None of these victories happened overnight. OneAmerica has been fighting to strengthen voting rights in Washington since 2012, and fighting to win preclearance for over a decade. The fight to reform Washington’s upside-down tax code has been going on even longer. Thousands of people and dozens of organizations were involved in these fights, contacting their legislators, showing up in Olympia, and electing champions to work alongside us.
There is a lot more we could talk about. Mask bans for law enforcement. New tools for the Attorney General’s office to protect immigrants under Keep Washington Working. The Driver Privacy Act. Check out our session wrap up on our website for a deeper dive.
Other News
The news moves fast, and there is only so much we can cover in an email or blog post. Below are some other stories that caught our eye over the last month.
ICE Arrests in Washington
“In Washington alone, ICE officials made more than 2,340 arrests last year, up 152% from 2024 figures.” (Seattle Times)
A report from the UW Center for Human Rights detailed the impact of ICE arrests in Washington State. Yakima County has been hit hardest, with 185 arrests per 100,000 people.
Markwayne Mullin
“I think some things administrative will change… but I am unclear of noncosmetic substantive improvements” (New York Times)
Kristi Noem is out as head of the Department of Homeland Security. Her replacement, Markwayne Mullin, is a senator from Oklahoma whose goals are still the same: to run a mass deportation campaign.
Pam Bondi
“DOJ’s independence, integrity, and workforce have degraded more under [Bondi’s] leadership than at any other time during the department’s 155-year history.” (The Hill)

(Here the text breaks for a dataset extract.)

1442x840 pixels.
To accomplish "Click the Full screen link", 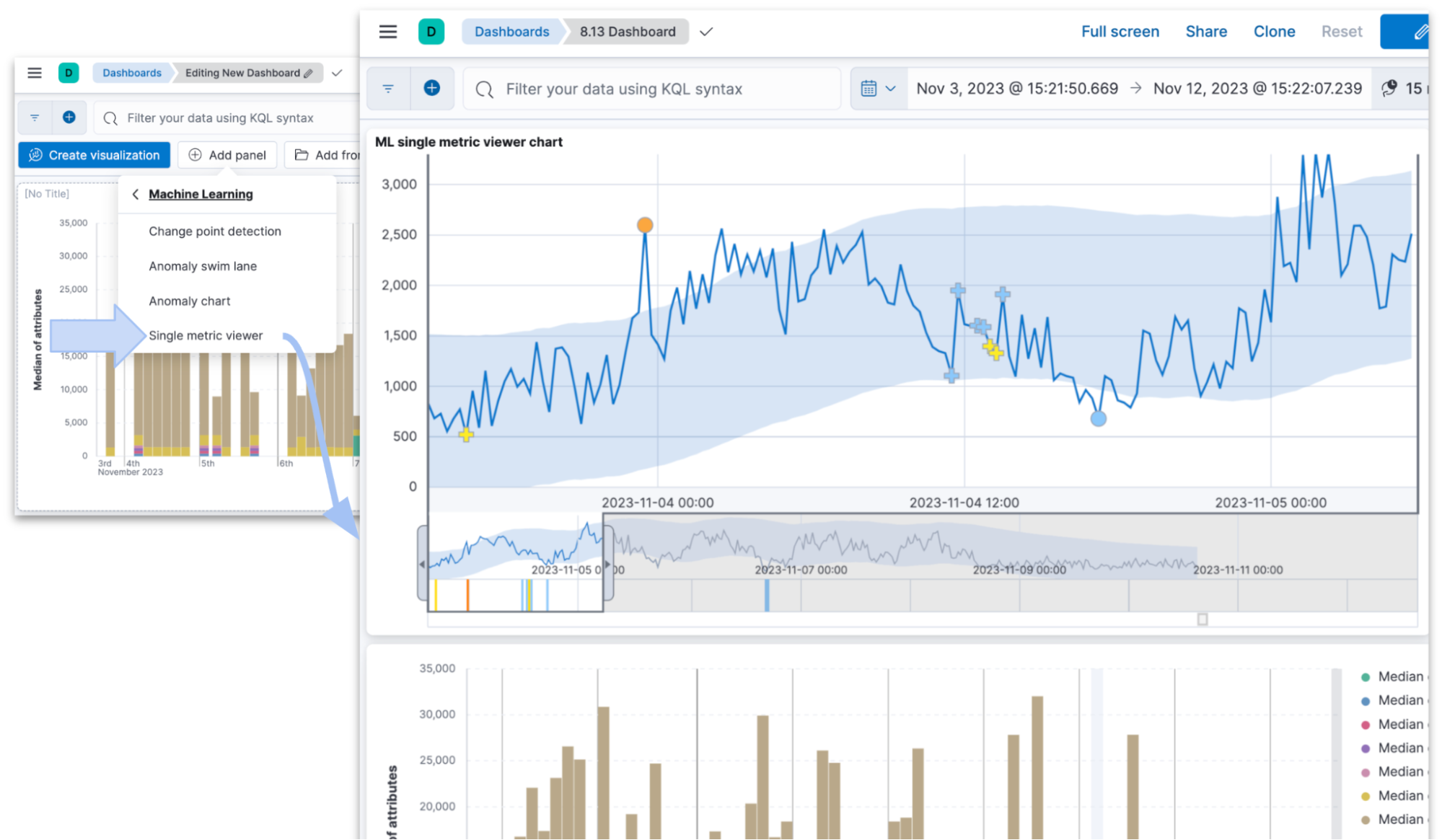I will coord(1120,32).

Pam Bondi was fired by President Trump on April 2, 2026 after approximately 14 months. This was the shortest tenure for a Senate-confirmed Attorney General in 60 years.
Dilley Detention Center Part 1
“One parent told us that their 5-year-old asked, ‘Are we bad people? Are they going to kill us here?’” (NBC News)

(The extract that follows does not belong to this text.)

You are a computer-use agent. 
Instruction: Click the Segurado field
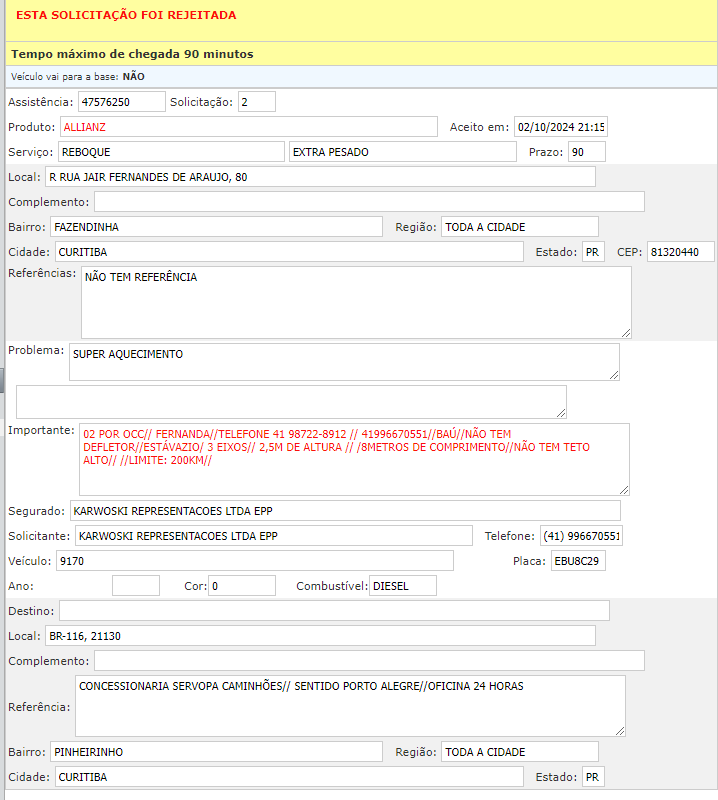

The US is only legally allowed to hold children in detention facilities for 20 days. However, in January, at least 900 children had been confined for at least that long at the Dilley Detention Center in Texas.
Things got so bad that the children inside the detention center started a letter writing campaign. In response, guards confiscated their crayons and drawing paper.
Dilley Detention Center Part 2
“I’ve worked with kids across so many communities, and they have beautiful differences, but they are also so similar. They want to play, they want to learn, they care about each other.” (Mother Jones)
The good news? As of mid-March, ProPublica reported that only 54 people were still being held at Dilley.
One of the people who has been fighting hard to release these children is Ms. Rachel, an online children’s educator. She used her platform to highlight the cruelty of ICE detention of children, sharing a now-viral video of her FaceTiming with a 9-year old boy held at Dilley who just wanted to go home to attend his spelling bee.
He’s home now.
Plyler v. Doe
“Our kids in Tennessee are not your legal experiment” (Nashville Banner)
In 1982, the US Supreme Court ruled in Plyler v. Doe that all students have a right to free K-12 public education, regardless of their citizenship status.
This year, the Tennessee legislature is working to pass a bill which would require schools track and report undocumented students – and set up a legal challenge to Plyler. It’s unclear if the bill will pass in the remaining weeks of the legislative session.
DACA
“You feel like a dog on the corner waiting for somebody to feed them” (Chicago Tribune)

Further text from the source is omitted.